> [TASK DESCRIPTION] Begin at the line containing "Screen dimensions: 291x256" and restate it and each line after it exactly, up to and including the last line below. Leave pictures out.

> [RECORD SET]
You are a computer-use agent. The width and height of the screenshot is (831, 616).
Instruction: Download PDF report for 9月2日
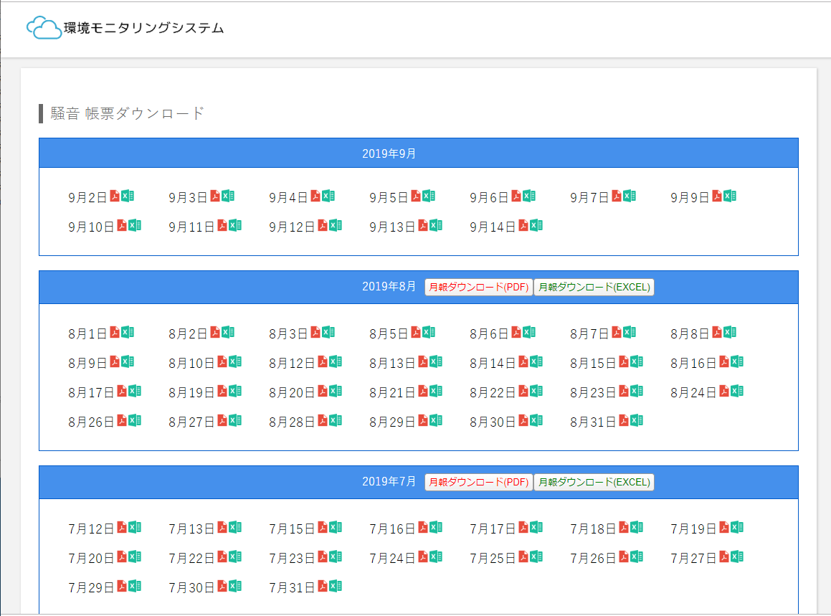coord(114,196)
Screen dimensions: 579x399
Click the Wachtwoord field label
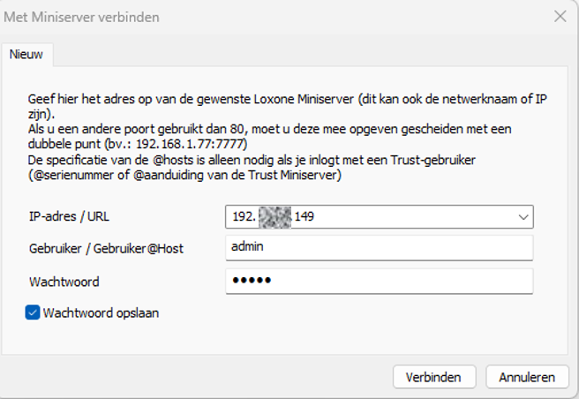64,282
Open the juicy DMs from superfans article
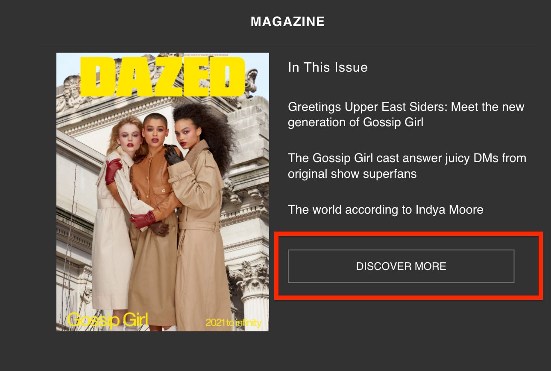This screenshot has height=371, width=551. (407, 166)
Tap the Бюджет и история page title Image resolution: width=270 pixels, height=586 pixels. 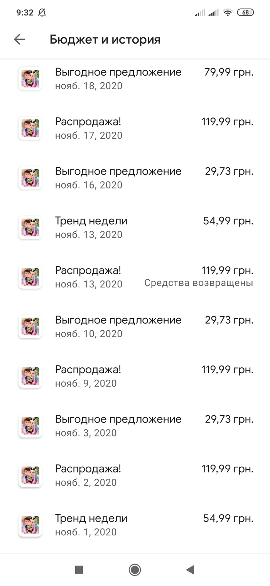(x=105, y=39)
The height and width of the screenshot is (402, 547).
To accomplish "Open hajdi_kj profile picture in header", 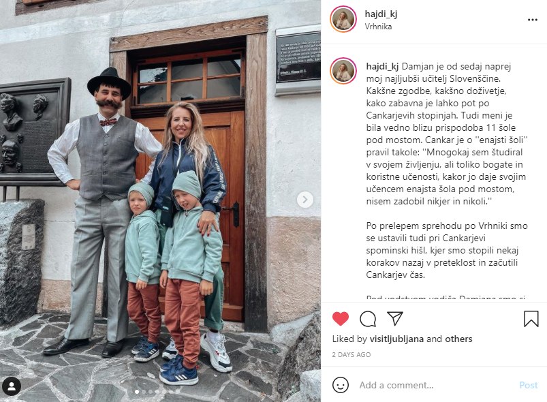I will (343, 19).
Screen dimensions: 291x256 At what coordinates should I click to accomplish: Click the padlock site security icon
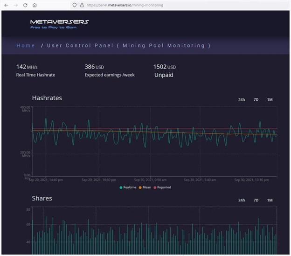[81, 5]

> [SOLVED PROBLEM]
Screen dimensions: 291x256 At what coordinates should I click to accomplish: Click the padlock site security icon
[81, 5]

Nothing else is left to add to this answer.